▶ Directions for this task
What do the lines say from the start of the entries through the one containing "The image size is (326, 278)."? Repeat them exactly.

---

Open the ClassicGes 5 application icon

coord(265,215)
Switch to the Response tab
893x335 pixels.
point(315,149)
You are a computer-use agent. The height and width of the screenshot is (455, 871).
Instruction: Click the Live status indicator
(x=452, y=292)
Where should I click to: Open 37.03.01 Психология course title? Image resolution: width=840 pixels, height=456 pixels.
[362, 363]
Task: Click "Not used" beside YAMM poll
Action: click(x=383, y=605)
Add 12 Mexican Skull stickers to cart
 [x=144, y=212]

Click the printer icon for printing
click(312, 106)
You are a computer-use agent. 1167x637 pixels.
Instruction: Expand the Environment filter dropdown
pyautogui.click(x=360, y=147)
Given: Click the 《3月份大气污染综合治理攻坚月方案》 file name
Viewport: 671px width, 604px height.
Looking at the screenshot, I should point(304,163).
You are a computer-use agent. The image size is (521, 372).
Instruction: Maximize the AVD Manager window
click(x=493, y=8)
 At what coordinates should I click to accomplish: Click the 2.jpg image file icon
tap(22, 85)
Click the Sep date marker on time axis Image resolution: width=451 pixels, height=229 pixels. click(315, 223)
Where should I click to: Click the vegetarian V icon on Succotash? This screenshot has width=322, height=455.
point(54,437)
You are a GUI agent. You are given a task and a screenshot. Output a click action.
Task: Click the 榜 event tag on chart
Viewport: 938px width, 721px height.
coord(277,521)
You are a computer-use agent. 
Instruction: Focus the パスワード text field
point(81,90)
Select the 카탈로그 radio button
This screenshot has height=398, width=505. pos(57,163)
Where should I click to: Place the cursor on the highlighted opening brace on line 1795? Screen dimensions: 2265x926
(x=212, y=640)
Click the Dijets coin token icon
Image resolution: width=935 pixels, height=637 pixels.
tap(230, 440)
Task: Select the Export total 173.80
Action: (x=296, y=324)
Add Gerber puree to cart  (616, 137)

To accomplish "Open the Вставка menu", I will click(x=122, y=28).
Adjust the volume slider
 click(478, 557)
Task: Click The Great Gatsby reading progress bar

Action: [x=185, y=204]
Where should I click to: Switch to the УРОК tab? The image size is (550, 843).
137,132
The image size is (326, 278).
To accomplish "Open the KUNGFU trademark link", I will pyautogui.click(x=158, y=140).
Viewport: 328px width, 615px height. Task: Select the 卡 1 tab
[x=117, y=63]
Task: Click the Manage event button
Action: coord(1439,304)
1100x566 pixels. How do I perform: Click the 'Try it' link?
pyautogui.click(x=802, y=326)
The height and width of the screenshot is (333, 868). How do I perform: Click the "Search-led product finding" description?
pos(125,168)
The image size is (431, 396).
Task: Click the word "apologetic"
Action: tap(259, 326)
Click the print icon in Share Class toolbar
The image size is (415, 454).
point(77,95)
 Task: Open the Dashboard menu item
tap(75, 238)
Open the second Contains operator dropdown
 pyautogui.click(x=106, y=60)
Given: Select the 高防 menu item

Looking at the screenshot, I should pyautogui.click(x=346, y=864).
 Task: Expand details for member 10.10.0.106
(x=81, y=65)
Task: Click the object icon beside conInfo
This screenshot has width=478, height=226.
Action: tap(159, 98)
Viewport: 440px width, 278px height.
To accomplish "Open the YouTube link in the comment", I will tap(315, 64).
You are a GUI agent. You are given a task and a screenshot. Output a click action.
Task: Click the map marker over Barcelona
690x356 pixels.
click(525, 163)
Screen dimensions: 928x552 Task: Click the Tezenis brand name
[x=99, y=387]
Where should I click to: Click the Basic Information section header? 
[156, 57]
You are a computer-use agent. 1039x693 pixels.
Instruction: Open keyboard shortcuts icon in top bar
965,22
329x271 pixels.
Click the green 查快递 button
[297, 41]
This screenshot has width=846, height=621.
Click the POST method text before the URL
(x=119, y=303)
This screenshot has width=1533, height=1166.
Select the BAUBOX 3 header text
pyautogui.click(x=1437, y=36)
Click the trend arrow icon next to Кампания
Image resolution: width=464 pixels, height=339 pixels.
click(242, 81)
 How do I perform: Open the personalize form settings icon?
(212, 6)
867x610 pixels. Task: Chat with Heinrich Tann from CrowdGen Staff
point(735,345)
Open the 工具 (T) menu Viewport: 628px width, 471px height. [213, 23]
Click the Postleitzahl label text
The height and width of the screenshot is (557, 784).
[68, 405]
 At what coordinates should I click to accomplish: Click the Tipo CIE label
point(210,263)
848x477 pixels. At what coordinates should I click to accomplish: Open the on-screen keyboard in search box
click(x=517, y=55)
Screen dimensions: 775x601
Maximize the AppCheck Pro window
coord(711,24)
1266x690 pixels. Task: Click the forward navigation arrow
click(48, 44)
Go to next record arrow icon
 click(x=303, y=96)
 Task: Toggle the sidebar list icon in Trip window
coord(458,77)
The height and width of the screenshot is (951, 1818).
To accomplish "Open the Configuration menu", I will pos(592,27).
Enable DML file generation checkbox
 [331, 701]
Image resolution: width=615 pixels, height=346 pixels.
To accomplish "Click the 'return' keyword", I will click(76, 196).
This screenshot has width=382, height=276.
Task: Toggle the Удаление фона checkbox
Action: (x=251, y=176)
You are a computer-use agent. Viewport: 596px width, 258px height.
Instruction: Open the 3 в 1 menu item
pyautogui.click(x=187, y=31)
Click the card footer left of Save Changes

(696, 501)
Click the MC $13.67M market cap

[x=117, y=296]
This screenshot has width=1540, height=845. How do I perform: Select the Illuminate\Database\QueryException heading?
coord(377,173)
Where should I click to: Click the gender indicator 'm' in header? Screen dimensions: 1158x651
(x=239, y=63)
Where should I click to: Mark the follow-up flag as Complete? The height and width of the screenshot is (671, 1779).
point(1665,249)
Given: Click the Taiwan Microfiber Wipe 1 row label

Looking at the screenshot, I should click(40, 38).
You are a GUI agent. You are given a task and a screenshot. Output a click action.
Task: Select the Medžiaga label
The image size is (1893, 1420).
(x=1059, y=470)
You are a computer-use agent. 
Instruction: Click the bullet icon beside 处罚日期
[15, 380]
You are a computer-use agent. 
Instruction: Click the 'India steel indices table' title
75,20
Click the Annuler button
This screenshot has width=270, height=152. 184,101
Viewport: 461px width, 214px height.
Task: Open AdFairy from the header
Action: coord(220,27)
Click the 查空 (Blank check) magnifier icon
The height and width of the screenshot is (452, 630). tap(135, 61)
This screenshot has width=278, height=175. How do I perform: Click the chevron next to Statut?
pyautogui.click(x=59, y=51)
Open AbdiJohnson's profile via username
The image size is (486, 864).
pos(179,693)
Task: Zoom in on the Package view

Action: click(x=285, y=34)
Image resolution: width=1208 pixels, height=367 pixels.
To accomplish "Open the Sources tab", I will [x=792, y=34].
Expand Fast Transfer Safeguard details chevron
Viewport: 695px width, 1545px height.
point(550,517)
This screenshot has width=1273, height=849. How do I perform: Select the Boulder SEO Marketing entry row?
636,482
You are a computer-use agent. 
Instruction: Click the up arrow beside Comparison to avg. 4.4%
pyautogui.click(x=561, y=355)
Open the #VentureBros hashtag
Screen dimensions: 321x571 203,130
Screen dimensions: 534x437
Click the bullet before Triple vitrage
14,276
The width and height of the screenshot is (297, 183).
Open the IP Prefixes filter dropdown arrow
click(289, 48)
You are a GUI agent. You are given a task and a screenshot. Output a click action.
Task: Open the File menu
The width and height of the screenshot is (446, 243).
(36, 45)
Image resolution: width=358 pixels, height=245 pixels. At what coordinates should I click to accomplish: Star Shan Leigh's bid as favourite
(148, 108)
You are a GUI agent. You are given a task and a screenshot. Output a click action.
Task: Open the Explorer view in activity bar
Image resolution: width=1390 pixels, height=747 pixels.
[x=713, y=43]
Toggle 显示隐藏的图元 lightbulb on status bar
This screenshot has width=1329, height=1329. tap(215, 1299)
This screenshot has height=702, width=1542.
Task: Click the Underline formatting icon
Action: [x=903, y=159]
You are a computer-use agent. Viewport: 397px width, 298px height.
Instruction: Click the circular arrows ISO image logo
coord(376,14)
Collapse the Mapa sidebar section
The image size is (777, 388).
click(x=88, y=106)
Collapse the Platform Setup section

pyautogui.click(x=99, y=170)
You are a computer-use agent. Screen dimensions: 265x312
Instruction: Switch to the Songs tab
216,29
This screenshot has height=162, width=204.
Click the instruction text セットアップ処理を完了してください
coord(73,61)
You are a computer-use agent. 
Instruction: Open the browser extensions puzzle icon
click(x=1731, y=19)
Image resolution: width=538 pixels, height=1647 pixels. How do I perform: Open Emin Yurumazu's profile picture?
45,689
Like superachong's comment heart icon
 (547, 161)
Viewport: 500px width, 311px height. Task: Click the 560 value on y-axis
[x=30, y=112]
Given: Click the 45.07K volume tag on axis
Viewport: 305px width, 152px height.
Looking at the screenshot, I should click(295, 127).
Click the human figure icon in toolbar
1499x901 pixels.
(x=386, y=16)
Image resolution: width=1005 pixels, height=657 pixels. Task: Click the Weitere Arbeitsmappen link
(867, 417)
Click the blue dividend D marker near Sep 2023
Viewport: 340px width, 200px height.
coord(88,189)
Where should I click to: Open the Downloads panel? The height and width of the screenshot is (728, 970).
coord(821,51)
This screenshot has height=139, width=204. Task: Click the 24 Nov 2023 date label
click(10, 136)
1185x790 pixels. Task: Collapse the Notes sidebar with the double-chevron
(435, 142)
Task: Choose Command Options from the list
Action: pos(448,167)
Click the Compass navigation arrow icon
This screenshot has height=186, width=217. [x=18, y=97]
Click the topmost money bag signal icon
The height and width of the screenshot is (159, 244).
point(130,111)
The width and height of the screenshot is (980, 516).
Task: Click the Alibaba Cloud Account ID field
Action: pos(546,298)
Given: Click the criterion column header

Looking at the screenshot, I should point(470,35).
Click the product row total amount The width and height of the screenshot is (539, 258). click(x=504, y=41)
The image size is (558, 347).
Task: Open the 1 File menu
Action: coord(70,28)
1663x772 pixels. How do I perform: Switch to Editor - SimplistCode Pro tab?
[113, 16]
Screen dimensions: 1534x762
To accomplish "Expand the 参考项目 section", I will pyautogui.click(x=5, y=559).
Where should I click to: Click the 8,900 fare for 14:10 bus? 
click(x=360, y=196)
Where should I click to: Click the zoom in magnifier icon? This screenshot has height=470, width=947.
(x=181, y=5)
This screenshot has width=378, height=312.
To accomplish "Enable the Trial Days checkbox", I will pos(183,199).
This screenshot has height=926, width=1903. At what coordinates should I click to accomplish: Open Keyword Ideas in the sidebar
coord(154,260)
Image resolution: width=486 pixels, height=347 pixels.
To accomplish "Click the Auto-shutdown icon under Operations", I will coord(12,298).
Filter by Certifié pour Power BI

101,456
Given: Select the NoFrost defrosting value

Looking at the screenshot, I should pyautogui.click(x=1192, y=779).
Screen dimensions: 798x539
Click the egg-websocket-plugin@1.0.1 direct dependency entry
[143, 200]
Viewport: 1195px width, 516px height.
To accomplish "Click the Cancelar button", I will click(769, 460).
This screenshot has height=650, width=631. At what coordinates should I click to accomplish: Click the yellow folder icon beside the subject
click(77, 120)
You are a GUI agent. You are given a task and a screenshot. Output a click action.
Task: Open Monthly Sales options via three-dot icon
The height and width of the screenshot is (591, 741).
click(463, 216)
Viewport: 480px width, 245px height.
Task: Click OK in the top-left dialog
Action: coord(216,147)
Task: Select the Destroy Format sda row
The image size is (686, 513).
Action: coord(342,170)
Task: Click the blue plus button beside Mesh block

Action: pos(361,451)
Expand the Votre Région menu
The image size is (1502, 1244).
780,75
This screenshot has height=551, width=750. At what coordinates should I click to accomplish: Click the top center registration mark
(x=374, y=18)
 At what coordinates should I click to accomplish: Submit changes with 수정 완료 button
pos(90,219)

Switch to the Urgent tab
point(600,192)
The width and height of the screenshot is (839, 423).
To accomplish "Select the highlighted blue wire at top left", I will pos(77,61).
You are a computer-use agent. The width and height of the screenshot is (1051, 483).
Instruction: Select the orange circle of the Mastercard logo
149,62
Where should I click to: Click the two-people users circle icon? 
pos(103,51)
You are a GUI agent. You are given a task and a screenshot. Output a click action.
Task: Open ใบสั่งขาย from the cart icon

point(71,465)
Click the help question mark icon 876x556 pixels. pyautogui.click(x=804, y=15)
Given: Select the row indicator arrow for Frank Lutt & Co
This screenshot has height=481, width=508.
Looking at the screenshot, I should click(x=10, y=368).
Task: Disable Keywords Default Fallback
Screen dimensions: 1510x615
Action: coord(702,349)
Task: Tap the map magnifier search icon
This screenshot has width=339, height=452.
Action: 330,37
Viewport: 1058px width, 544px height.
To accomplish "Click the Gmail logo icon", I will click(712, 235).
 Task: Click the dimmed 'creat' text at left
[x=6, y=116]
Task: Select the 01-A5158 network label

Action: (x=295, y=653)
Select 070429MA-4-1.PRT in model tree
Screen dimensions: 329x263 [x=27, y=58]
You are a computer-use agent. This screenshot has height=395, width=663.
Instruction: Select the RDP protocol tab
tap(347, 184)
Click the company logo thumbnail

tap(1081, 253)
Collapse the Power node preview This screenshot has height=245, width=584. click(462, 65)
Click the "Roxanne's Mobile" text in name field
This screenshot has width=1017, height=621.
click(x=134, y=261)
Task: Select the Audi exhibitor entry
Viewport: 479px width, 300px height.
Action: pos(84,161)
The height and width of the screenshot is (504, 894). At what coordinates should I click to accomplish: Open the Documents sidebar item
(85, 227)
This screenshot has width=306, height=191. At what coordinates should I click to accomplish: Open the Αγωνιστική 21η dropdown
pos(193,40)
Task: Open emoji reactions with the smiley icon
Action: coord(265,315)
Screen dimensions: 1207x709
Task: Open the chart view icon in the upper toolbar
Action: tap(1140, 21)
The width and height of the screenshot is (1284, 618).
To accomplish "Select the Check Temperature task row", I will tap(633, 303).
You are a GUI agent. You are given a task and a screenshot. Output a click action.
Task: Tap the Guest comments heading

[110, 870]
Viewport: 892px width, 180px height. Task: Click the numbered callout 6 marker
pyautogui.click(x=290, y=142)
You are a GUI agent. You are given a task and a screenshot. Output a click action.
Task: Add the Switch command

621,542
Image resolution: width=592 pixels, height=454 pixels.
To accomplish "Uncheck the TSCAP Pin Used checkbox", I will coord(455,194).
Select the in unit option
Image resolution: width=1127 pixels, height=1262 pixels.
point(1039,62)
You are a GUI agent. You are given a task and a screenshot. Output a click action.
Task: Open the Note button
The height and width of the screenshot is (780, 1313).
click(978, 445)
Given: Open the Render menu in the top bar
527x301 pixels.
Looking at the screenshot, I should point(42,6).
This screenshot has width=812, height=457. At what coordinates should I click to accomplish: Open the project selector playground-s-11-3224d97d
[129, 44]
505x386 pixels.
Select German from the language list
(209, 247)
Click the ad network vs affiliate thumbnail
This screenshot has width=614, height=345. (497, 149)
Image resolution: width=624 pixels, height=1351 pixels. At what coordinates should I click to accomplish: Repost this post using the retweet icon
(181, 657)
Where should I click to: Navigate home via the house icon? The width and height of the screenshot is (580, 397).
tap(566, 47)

---

▶ Written answer
Open the ClassicGes 5 application icon

coord(265,215)
Switch to the Response tab
893x335 pixels.
point(315,149)
You are a computer-use agent. The height and width of the screenshot is (455, 871).
Instruction: Click the Live status indicator
(x=452, y=292)
Where should I click to: Open 37.03.01 Психология course title? Image resolution: width=840 pixels, height=456 pixels.
[362, 363]
Task: Click "Not used" beside YAMM poll
Action: click(x=383, y=605)
Add 12 Mexican Skull stickers to cart
 [x=144, y=212]

Click the printer icon for printing
click(312, 106)
You are a computer-use agent. 1167x637 pixels.
Instruction: Expand the Environment filter dropdown
pyautogui.click(x=360, y=147)
Given: Click the 《3月份大气污染综合治理攻坚月方案》 file name
Viewport: 671px width, 604px height.
Looking at the screenshot, I should point(304,163).
You are a computer-use agent. The image size is (521, 372).
Instruction: Maximize the AVD Manager window
click(x=493, y=8)
 At what coordinates should I click to accomplish: Click the 2.jpg image file icon
tap(22, 85)
Click the Sep date marker on time axis Image resolution: width=451 pixels, height=229 pixels. click(315, 223)
Where should I click to: Click the vegetarian V icon on Succotash? This screenshot has width=322, height=455.
point(54,437)
You are a GUI agent. You are given a task and a screenshot. Output a click action.
Task: Click the 榜 event tag on chart
Viewport: 938px width, 721px height.
coord(277,521)
You are a computer-use agent. 
Instruction: Focus the パスワード text field
point(81,90)
Select the 카탈로그 radio button
This screenshot has height=398, width=505. pos(57,163)
Where should I click to: Place the cursor on the highlighted opening brace on line 1795? Screen dimensions: 2265x926
(x=212, y=640)
Click the Dijets coin token icon
Image resolution: width=935 pixels, height=637 pixels.
tap(230, 440)
Task: Select the Export total 173.80
Action: (x=296, y=324)
Add Gerber puree to cart  (616, 137)

To accomplish "Open the Вставка menu", I will click(x=122, y=28).
Adjust the volume slider
 click(478, 557)
Task: Click The Great Gatsby reading progress bar

Action: [x=185, y=204]
Where should I click to: Switch to the УРОК tab? The image size is (550, 843).
137,132
The image size is (326, 278).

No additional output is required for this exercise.